President Obama, former President Clinton, Sanders and Biden have similar favorable ratings, all near 50%, but the two presidents are better known. Americans' views of the presidents are about equally divided between favorable and unfavorable opinions. Biden and Sanders, on the other hand, are viewed more positively than negatively, with the remainder not having an opinion either way, according to Gallup.
All of the Democratic figures are viewed more favorably by their party faithful than by the public at large. About nine in 10 Democrats view Michelle and Barack Obama favorably, and more than four in five have favorable views of Bill Clinton and Biden.
Because they are less well-known, Biden (81%) and Sanders (77%) have lower favorable ratings among Democrats than the other leaders tested in the poll, all of whom are at 85% or higher. Sanders has a slightly higher unfavorable rating than other Democratic leaders, at 15%, which could reflect some residual bitterness among Democrats who supported Clinton through a prolonged nomination process.

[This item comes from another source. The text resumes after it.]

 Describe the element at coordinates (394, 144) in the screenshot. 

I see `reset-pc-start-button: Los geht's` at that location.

Overall, however, these Democratic luminaries are viewed positively by Democrats. Hillary Clinton has a favorable rating of 70% among Democrats in Gallup's latest seven-day average, with 26% viewing her unfavorably, a somewhat more negative profile than the other speakers have. Clinton's relatively subdued image within her own party could reflect her involvement in the contentious campaign and lingering resentment from Sanders supporters.

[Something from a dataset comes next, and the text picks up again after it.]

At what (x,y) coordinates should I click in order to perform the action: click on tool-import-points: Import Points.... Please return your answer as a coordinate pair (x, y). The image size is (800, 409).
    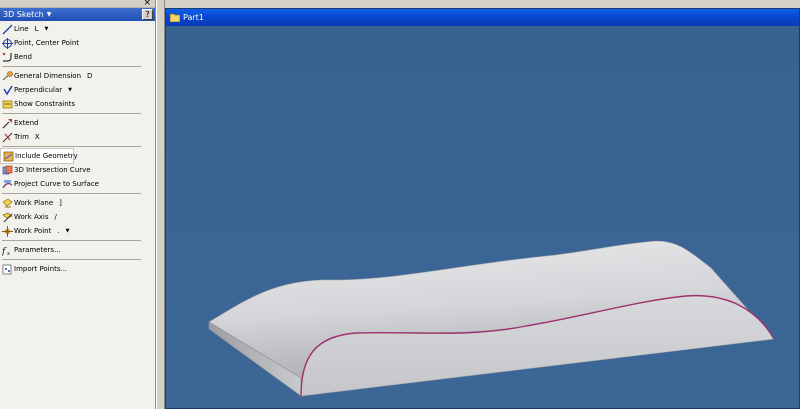
    Looking at the image, I should click on (78, 269).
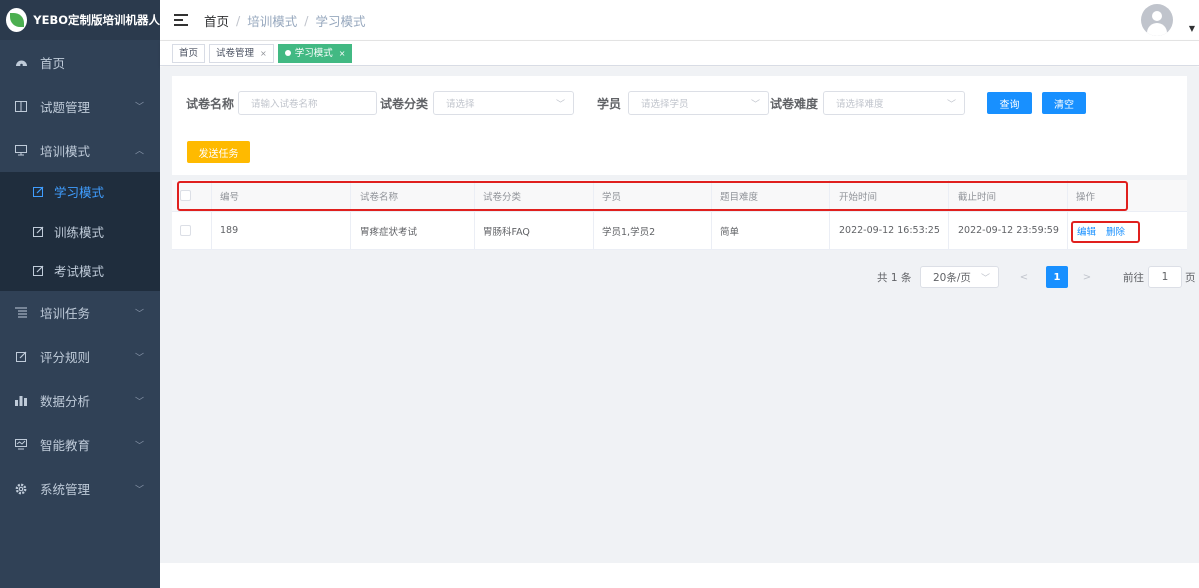 The height and width of the screenshot is (588, 1199). Describe the element at coordinates (21, 401) in the screenshot. I see `chart-icon` at that location.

In contrast to last week's Republican convention, where several major GOP leaders declined to attend or endorse their party's presidential nominee, the Democratic Party's biggest stars will be out in force this week supporting Clinton. It is support she can use, given that her favorability remains low among the general public and could be better among Democrats.
The party is aiming for a convention that exudes positivity and hope, but this has proven challenging amid recent controversy surrounding former Democratic National Committee Chair Debbie Wasserman Schultz and amid the audible protests of Sanders supporters. Still, the popularity of its prime-time speakers presents an opportunity for the party to project a positive image on Clinton's behalf.
Results for this Gallup poll are based on telephone interviews conducted July 13-17, 2016, with a random sample of 1,023 adults, aged 18 and older, living in all 50 U.S. states and the District of Columbia. For results based on the total sample of national adults, the margin of sampling error is ±4 percentage points at the 95% confidence level. All reported margins of sampling error include computed design effects for weighting.
Each sample of national adults includes a minimum quota of 60% cellphone respondents and 40% landline respondents, with additional minimum quotas by time zone within region. Landline and cellular telephone numbers are selected using random-digit-dial methods.